=== PROBLEM DETAILS ===
Output the records below unchanged, from the line containing "Click the Posting Notes: None text" through the line containing "pyautogui.click(x=110, y=540)", including both of those lines. Leave the pictures out.

=== DATA EXTRACT ===
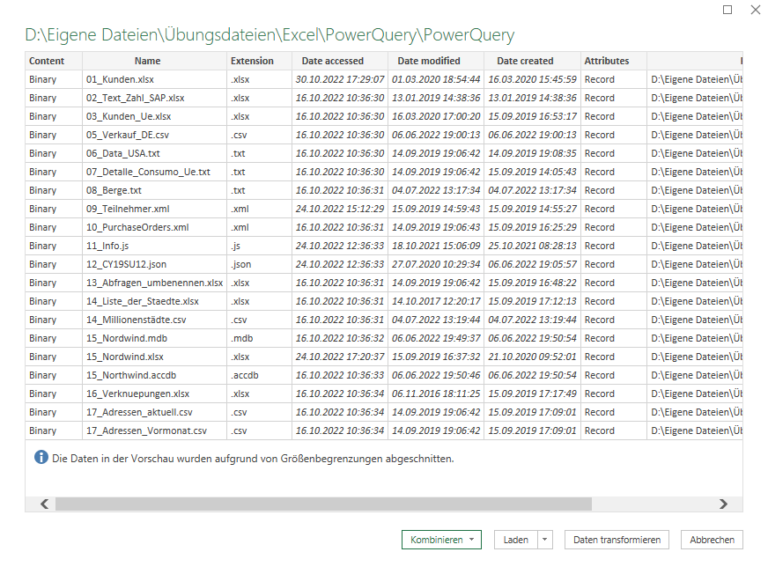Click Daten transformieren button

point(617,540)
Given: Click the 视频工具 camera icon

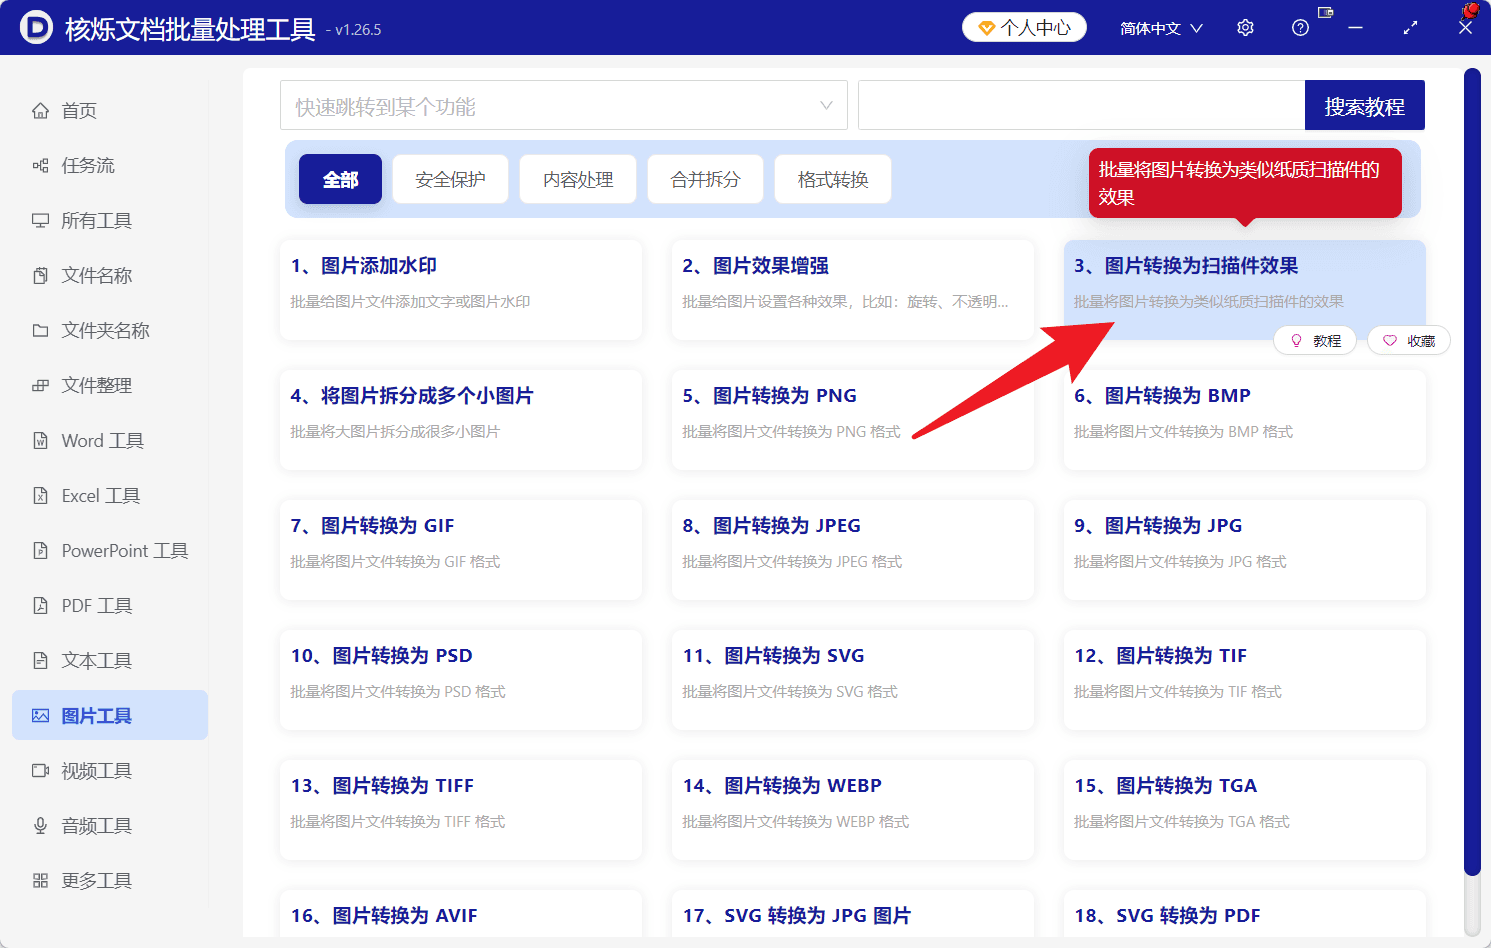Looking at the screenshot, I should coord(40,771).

* * *

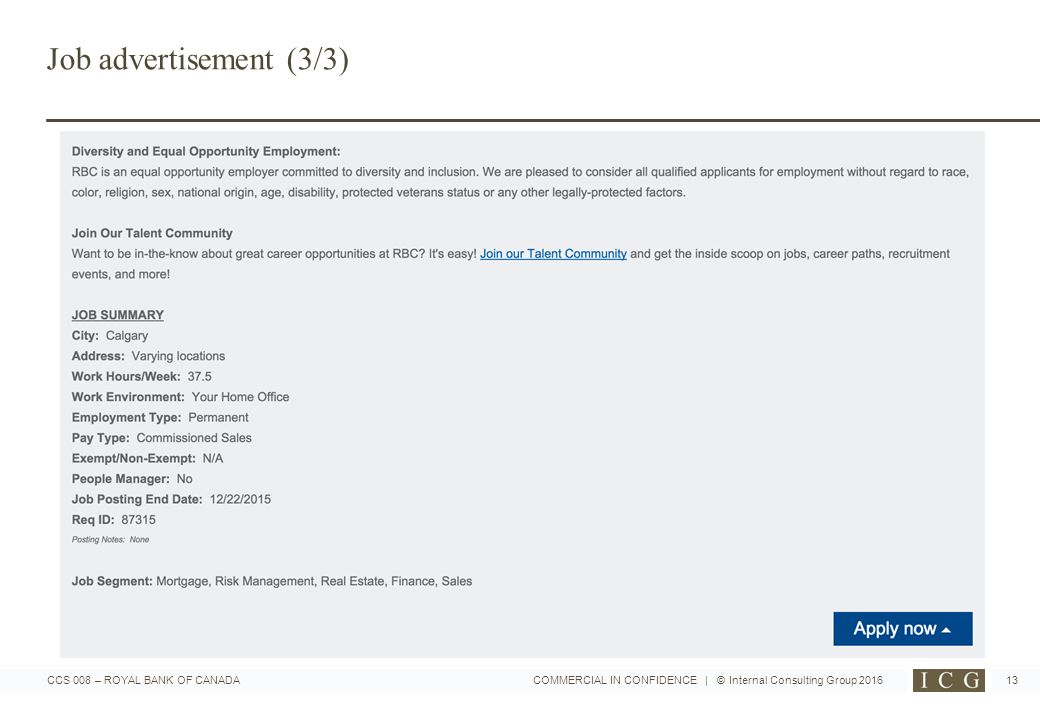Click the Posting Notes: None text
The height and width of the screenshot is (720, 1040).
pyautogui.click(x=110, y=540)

=== RESPONSE TO THIS EXERCISE ===
Click the Posting Notes: None text
The height and width of the screenshot is (720, 1040).
pyautogui.click(x=110, y=540)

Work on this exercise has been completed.